_Required work_:
At the line containing "Screen dimensions: 1512x786", begin an exact copy, and continue through the last line of the entries below. Leave out any pictures.

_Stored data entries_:

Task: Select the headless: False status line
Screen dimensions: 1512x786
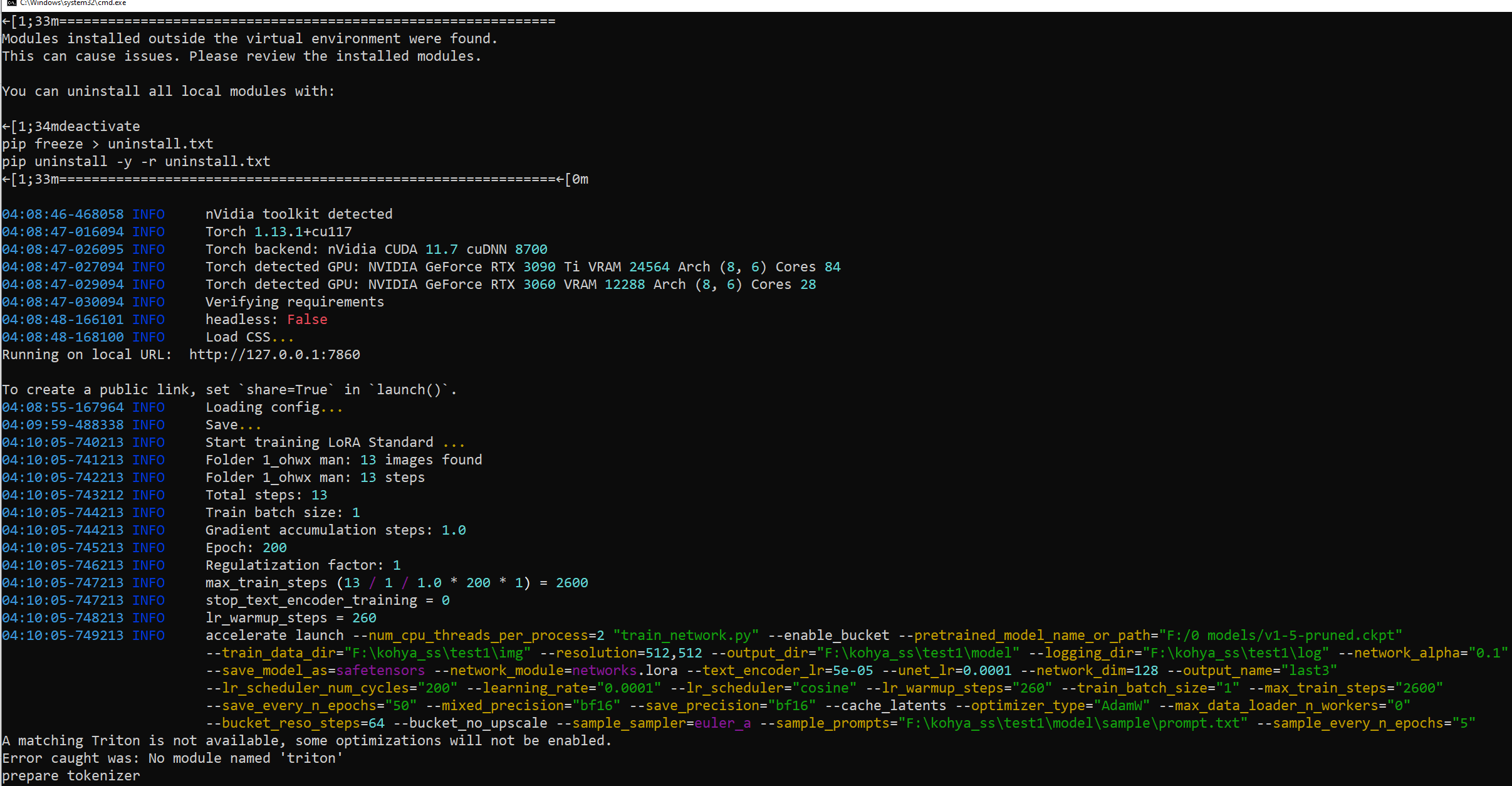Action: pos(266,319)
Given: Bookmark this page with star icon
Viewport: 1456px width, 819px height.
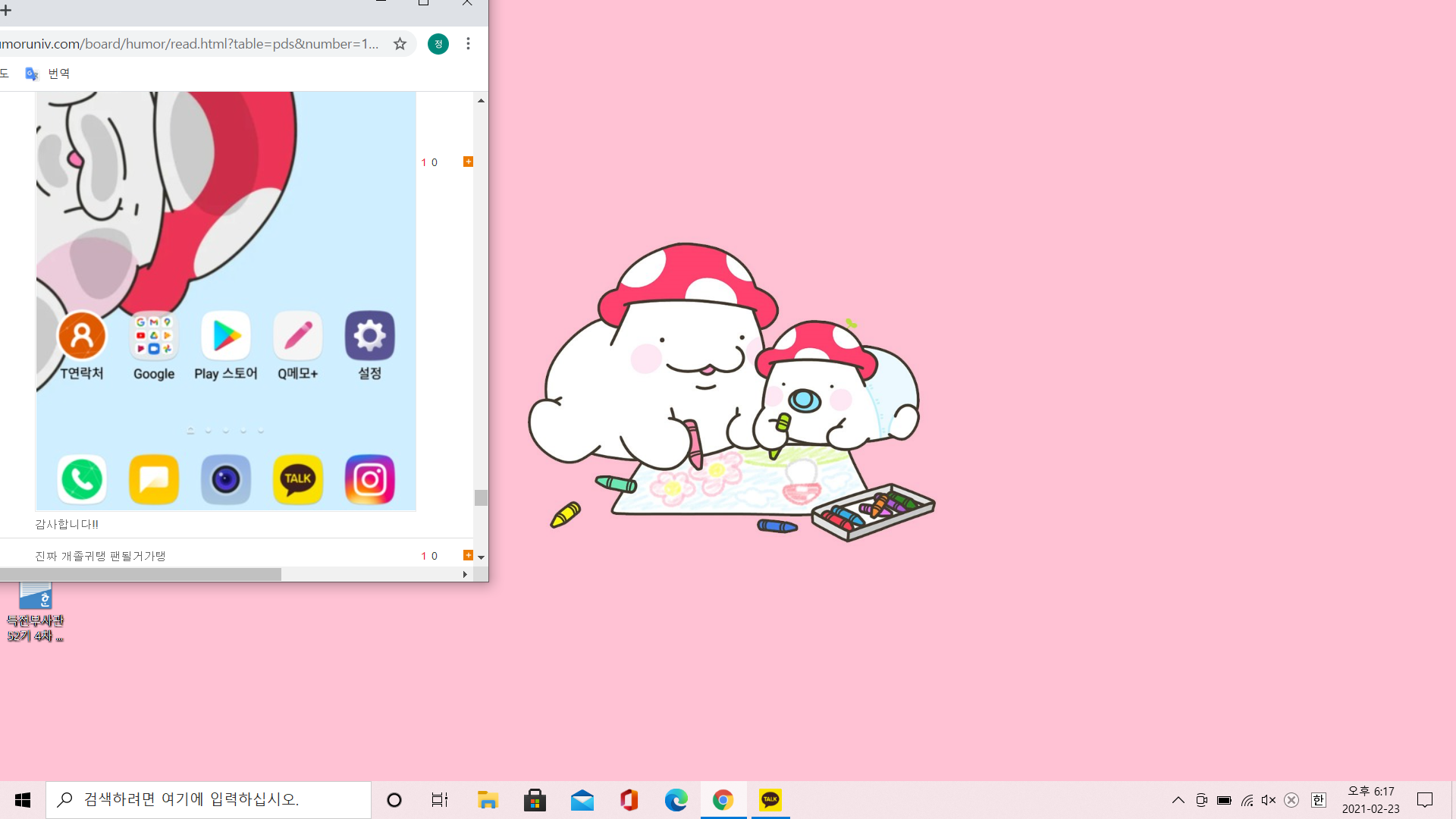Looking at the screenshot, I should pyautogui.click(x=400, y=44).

_Solution below_:
Screen dimensions: 1512x786
Action: pos(266,319)
Given: Bookmark this page with star icon
Viewport: 1456px width, 819px height.
Looking at the screenshot, I should pyautogui.click(x=400, y=44).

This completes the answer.